[Rows showing where targets appear]
+ + + + + + +

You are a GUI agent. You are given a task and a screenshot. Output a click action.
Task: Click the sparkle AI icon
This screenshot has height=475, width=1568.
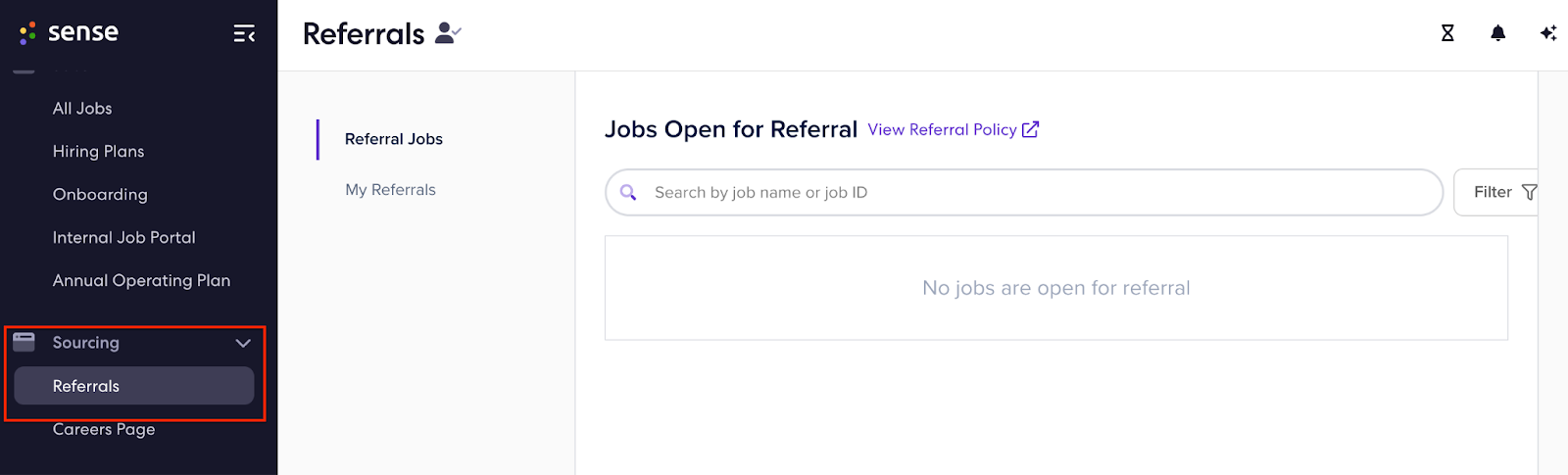[1548, 33]
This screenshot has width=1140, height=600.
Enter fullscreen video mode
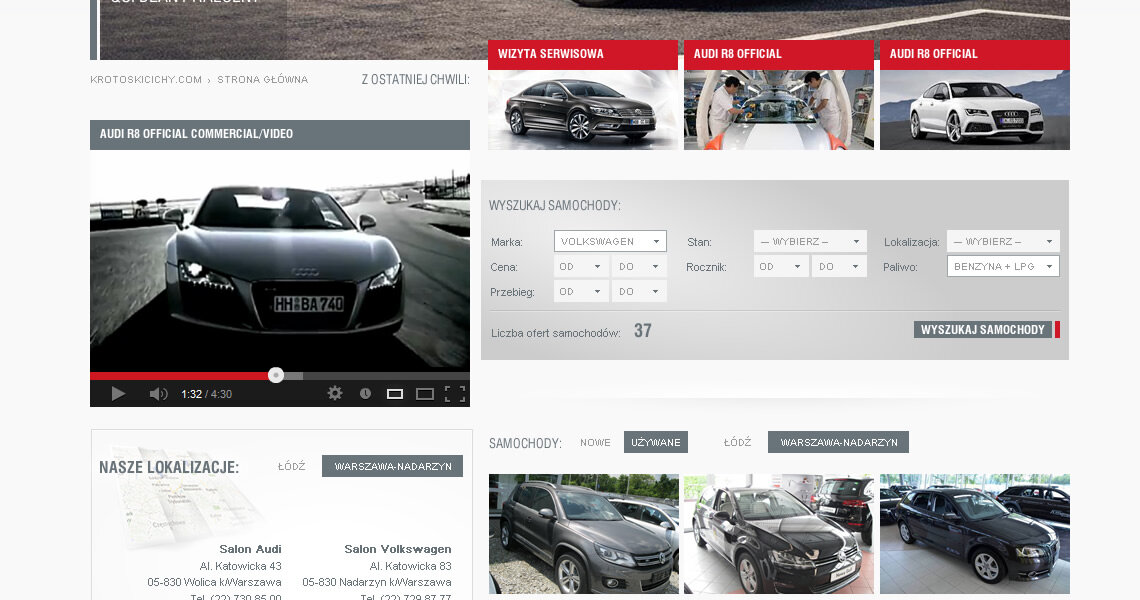click(x=455, y=394)
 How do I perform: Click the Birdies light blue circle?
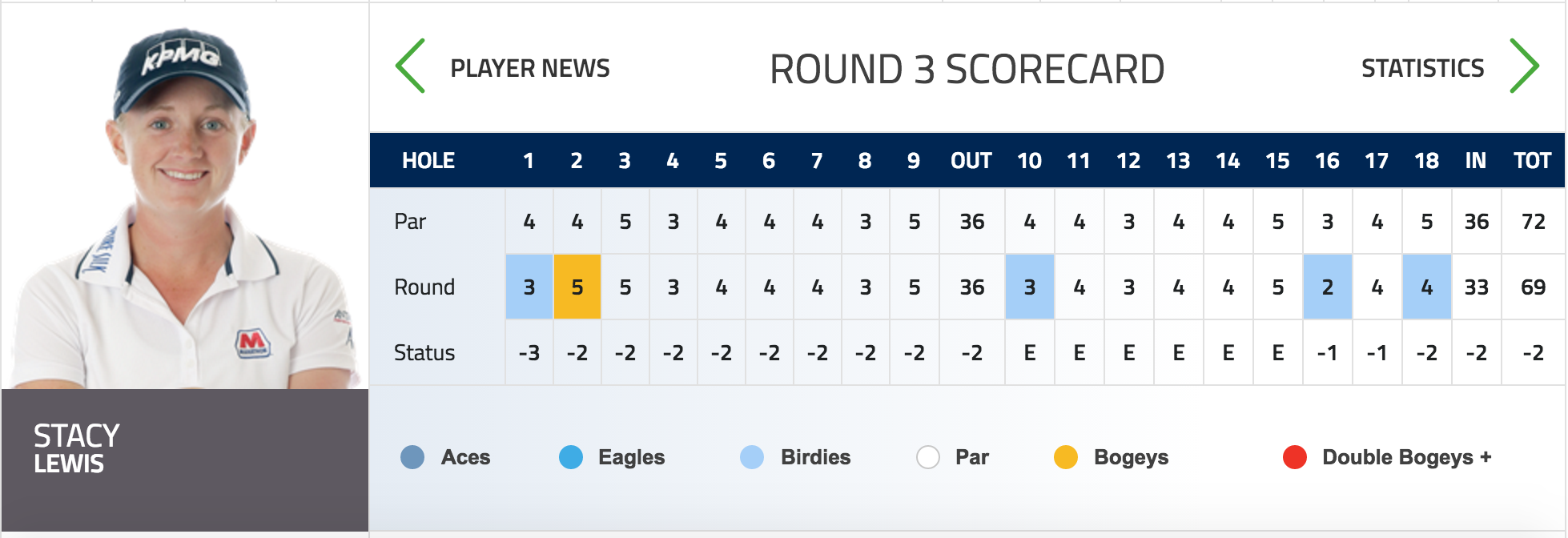click(x=752, y=457)
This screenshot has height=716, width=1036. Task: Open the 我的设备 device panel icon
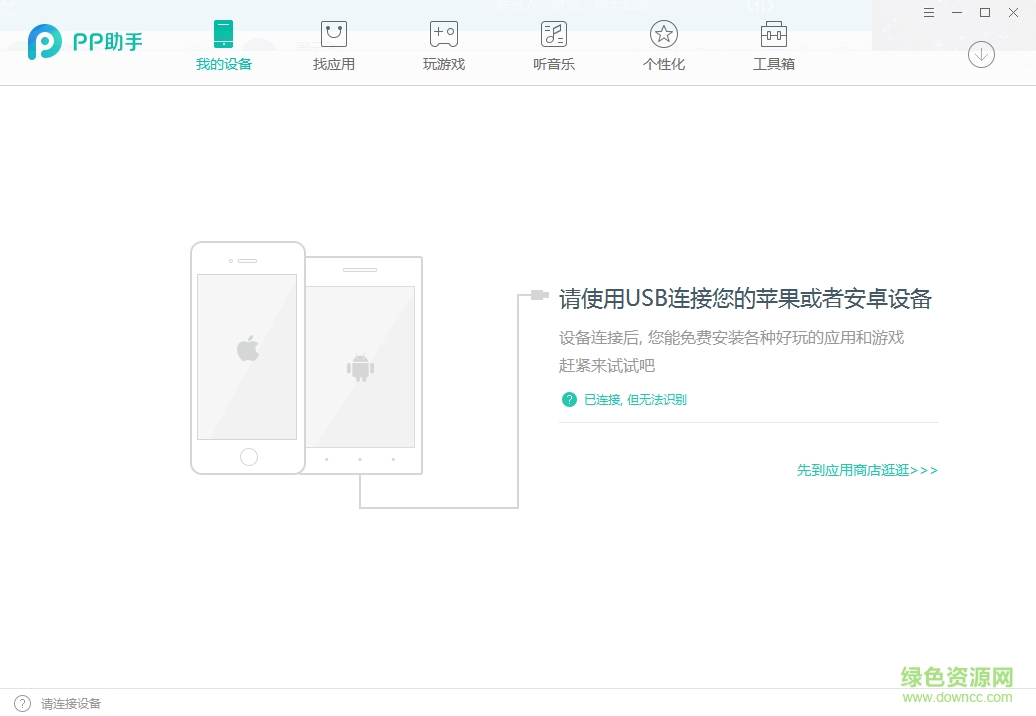pyautogui.click(x=222, y=33)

+ + + + + + +

● **Requirements**:
Lay out the lines of the records above as a numbered list, skipping any blank lines. Leave the pictures out of your answer.

● **The answer**:
1. You are a GUI agent. You are given a task and a screenshot. Output a click action.
2. Task: Click the sparkle AI icon
3. This screenshot has height=475, width=1568.
4. [1548, 33]
5. This screenshot has width=1140, height=600.
6. Enter fullscreen video mode
7. click(x=455, y=394)
8.  How do I perform: Click the Birdies light blue circle?
9. click(x=752, y=457)
10. This screenshot has height=716, width=1036. Task: Open the 我的设备 device panel icon
11. pyautogui.click(x=222, y=33)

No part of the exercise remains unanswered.